Liderka niemieckiej partii „Sahra Wagenknecht Union – For Reason and Justice” (BSW) Sahra Wagenknecht opowiedziała się za rozwijaniem stosunków gospodarczych między Niemcami a krajami BRICS i za wznowieniem dostaw rosyjskiego gazu do Niemiec w obliczu wprowadzenia przez prezydenta USA wysokich ceł importowych.
„Jeśli USA nałożą na nas cła, musimy zacieśnić nasze więzi gospodarcze z krajami BRICS, jeśli chcemy przetrwać jako kraj eksportujący, który w dużym stopniu korzysta z wartości dodanej wytwarzanej przez przemysł” – powiedział polityk dziennikowi Bild.
Ponadto Niemcy muszą „uwolnić się od zależności cyfrowej i energetycznej” od Stanów Zjednoczonych w odpowiedzi na politykę prezydenta Donalda Trumpa – uważa Wagenknecht. Jej zdaniem powrót do dostaw rosyjskiego gazu mógłby być jedną z opcji osiągnięcia tego celu.
„Powrót do niedrogich źródeł energii, np. poprzez (wznowienie dostaw – red.) gazu rurociągami z Rosji, znacznie zmniejszyłby obciążenia dla konsumentów i przedsiębiorstw oraz przyczyniłby się do ożywienia sytuacji gospodarczej” – zauważyła szefowa BSW.
Wagenknecht ostrzega, że jeśli przywódca bloku Chrześcijańsko-Demokratycznej i Chrześcijańsko-Społecznej Unii (CDU /CSU), który wygrał wybory parlamentarne w Niemczech i prawdopodobnie przyszły kanclerz republiki, Friedrich Merz, nie podejmie odpowiednich kroków w celu zwalczania zbliżającego się kryzysu, Niemcy w tym roku nadal będą pogrążać się w recesji.
W ubiegłą środę Trump podpisał rozporządzenie wykonawcze nakładające „wzajemne” cła na import z innych krajów. Podstawowa stawka minimalna będzie wynosić 10%. Większość krajów będzie jednak musiała zmierzyć się z wyższymi stawkami, które – jak wyjaśniło Biuro Przedstawiciela Handlowego Stanów Zjednoczonych – zostały obliczone na podstawie deficytu handlowego USA z konkretnym krajem, aby go zrównoważyć, a nie wytworzyć deficyt. W przypadku importu z krajów UE cło wyniesie 20%.
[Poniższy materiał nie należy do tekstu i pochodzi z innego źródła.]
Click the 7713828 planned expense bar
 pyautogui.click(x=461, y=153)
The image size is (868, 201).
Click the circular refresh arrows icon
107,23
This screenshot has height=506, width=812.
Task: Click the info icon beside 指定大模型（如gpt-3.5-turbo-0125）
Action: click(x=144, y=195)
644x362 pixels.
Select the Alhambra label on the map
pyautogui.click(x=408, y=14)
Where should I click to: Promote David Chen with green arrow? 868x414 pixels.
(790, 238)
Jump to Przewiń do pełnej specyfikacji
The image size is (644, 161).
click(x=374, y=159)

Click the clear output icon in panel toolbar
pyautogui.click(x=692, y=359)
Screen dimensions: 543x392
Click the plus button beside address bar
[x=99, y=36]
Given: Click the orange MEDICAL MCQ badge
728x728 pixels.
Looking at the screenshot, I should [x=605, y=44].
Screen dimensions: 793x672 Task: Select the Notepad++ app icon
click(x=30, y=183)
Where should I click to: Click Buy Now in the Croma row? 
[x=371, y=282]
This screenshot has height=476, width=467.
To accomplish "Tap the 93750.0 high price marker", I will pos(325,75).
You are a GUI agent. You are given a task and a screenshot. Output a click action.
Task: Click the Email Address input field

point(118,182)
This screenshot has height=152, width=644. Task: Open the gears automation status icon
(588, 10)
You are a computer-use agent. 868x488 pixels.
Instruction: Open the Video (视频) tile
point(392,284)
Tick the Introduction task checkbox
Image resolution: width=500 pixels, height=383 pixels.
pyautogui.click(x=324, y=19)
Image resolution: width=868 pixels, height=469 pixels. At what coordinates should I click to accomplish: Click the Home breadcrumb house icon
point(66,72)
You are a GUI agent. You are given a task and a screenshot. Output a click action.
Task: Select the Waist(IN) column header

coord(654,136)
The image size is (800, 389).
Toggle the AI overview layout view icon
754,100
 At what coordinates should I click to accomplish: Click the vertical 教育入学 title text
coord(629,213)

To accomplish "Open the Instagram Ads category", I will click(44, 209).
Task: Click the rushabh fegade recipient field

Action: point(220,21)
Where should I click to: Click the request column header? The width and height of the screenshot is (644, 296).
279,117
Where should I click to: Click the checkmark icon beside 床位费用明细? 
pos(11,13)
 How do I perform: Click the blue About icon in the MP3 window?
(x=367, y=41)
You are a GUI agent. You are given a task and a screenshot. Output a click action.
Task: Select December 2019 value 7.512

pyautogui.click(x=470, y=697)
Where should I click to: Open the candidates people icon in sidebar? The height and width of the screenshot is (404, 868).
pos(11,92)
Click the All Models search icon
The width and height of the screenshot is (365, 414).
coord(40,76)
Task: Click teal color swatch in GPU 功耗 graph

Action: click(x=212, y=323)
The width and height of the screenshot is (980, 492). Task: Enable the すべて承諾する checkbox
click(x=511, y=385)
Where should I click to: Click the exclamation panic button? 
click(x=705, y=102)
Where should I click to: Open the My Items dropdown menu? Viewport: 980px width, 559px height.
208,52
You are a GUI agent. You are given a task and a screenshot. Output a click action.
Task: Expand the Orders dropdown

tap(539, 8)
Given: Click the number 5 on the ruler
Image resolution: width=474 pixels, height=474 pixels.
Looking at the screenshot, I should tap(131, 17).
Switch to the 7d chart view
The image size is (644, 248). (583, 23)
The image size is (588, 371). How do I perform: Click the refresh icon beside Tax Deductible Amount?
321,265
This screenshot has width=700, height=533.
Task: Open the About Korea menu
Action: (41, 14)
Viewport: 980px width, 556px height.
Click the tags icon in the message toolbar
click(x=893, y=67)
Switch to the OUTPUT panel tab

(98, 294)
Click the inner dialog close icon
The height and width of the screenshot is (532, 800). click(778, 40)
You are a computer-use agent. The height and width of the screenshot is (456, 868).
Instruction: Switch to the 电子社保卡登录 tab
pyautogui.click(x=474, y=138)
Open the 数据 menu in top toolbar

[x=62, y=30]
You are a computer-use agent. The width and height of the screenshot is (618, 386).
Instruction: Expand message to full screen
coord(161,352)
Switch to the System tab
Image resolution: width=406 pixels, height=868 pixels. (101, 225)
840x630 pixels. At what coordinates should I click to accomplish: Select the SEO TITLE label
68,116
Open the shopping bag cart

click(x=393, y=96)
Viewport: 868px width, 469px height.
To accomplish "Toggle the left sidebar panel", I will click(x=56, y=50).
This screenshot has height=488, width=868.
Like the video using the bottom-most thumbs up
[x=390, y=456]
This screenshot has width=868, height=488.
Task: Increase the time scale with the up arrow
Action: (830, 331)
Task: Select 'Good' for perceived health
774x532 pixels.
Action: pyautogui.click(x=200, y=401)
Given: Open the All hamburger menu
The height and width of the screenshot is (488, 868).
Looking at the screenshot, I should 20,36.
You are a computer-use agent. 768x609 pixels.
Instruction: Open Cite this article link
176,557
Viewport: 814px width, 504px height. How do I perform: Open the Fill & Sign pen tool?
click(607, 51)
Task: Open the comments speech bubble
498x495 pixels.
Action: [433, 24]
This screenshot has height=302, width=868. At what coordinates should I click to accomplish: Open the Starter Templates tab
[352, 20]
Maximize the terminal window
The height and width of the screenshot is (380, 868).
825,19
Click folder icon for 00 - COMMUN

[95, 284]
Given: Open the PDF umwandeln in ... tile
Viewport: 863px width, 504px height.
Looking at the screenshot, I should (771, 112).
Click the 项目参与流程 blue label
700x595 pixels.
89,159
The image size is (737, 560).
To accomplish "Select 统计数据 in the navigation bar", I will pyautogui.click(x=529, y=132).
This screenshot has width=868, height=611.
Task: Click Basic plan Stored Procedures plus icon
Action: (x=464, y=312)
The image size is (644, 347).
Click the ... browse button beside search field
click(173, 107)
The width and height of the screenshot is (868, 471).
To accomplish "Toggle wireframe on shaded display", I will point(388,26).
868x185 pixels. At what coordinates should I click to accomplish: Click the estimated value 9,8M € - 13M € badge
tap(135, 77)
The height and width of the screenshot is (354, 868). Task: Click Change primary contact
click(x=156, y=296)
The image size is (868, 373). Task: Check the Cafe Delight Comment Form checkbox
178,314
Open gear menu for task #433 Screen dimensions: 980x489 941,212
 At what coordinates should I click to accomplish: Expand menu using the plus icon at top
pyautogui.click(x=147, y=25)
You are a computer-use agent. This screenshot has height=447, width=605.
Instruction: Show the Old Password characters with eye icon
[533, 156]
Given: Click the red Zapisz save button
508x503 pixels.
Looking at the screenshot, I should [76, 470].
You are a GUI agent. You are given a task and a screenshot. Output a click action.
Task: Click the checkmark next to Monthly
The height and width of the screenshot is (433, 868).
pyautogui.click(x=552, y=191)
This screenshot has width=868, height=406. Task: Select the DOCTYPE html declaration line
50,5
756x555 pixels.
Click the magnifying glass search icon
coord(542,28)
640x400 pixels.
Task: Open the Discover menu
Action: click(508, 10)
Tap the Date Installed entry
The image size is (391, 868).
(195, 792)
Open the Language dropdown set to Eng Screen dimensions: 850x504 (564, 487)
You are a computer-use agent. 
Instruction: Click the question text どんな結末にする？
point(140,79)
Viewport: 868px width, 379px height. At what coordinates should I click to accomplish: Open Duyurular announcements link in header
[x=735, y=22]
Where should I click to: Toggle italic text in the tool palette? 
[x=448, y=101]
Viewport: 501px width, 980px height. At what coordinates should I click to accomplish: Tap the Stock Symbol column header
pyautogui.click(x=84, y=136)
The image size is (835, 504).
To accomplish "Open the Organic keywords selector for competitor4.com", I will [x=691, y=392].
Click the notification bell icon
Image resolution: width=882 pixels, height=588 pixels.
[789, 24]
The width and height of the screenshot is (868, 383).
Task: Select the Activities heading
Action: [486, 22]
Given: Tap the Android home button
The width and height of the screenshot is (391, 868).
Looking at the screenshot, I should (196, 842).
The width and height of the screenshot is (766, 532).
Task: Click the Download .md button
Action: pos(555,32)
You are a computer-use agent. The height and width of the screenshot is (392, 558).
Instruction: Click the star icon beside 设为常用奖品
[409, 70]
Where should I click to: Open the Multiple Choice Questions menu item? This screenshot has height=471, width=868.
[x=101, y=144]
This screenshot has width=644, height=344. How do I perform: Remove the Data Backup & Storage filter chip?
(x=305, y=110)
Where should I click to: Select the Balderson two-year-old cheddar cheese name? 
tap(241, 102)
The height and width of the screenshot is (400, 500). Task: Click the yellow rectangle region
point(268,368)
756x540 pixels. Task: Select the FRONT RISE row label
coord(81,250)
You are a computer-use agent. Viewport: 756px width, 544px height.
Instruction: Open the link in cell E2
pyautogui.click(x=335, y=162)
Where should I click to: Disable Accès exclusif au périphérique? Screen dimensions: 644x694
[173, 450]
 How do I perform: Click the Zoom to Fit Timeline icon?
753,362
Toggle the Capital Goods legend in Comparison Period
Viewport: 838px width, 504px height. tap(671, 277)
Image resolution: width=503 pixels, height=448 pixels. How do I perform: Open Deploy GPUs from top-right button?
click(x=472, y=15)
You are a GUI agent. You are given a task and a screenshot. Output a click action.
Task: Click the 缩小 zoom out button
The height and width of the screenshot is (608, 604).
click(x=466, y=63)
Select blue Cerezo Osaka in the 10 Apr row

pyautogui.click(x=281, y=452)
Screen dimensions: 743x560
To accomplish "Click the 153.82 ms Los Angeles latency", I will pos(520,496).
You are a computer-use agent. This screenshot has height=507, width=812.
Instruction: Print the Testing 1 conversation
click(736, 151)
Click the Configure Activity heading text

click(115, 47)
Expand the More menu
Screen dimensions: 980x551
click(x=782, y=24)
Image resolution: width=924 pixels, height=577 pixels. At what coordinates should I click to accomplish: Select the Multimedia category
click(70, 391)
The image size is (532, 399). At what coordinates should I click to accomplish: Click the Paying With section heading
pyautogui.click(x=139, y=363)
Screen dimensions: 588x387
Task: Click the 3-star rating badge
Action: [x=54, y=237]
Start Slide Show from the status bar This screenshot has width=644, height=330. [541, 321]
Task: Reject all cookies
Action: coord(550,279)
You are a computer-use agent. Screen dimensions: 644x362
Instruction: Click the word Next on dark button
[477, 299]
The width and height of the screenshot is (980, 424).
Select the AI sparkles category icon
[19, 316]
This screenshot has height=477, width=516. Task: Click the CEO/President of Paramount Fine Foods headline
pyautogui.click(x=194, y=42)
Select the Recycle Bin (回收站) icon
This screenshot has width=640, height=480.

UE zamierza wprowadzić środki zaradcze przeciwko amerykańskim cłom importowym etapami, 15 kwietnia i 15 maja, jak ogłosił europejski komisarz Maroš Šefčovič na konferencji prasowej po posiedzeniu Rady ds. Handlu UE .
Produkt krajowy brutto największej gospodarki Europy , Niemiec, spadł w zeszłym roku o 0,2%, co oznacza drugi z rzędu rok spadku, wynika z danych Destatis . Wcześniej rząd obniżył również prognozę wzrostu PKB kraju z 1,1% do 0,3% na rok bieżący.